Circular dichroic and kinetic differentiation of DNA binding modes of distamycin

DNA binding modes of distamycin (DST) were investigated via comparative binding studies with oligomeric duplexes of the form d(GCG-X-GCG). d(CGC-Y-CGC), where Y is complementary to X and X = 4- or 5-base binding site. It was found that 1:1 and 2. 1 drug-duplex complexes exhibit distinctly different circular dichroic (CD) spectral characteristics and can, thus, serve as diagnostic tools for binding mode differentiation. CD intensity profiles at 265 or 275 nm as a function of drug to DNA ratios can reveal the extent of binding cooperativity for 2:1 complex formation (i.e., the relative binding affinities of 2.1 vs 1.1) at a 5-base-paired binding site. Comparison of these profiles leads to the following qualitative ranking for the binding cooperativity for the studied sites: AAGTT, ATATA greater than or equal to AAACT > AATAA, AAATA, AAAGT > AATAT > TAAAA greater than or equal to AAATT greater than or equal to AAAAA greater than or equal to ATAAA, AAAAT. The plausibility of this ordering is strengthened by its agreement with the ranking established by earlier NMR studies on some of the sequences. The significantly slower DST dissociation kinetics of the 2:1 complexes as compared to those of 1:1 made the kinetic measurements of SDS-induced dissociation by the stopped-flow technique possible.
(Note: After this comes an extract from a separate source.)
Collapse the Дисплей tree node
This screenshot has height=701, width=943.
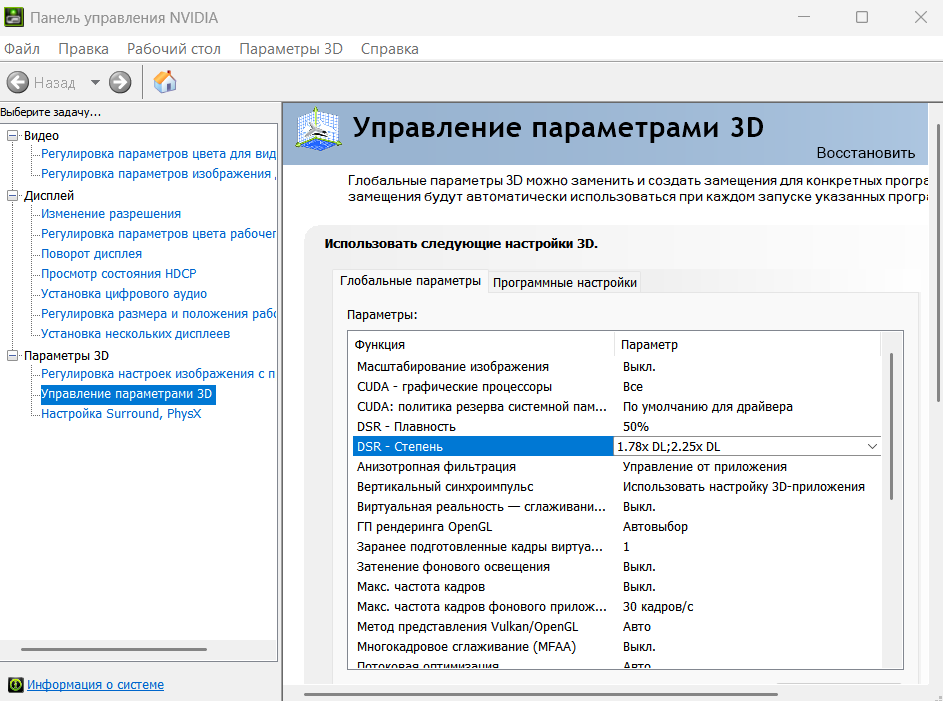point(13,195)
The results indicate that the AAGTT site exhibits the slowest DST dissociation rate, with a characteristic time of 35 s. The rates of dissociation in general correlate reasonably well with the cooperativity order found via equilibrium CD measurements (the higher the binding cooperativity, the slower the rate of dissociation). Base sequence specific binding of DST was also found for the 1:1 complex formation at the 4-base-paired sites, with AAAA, TTTT, ATTT, and AAAT sequences exhibiting the highest binding affinities.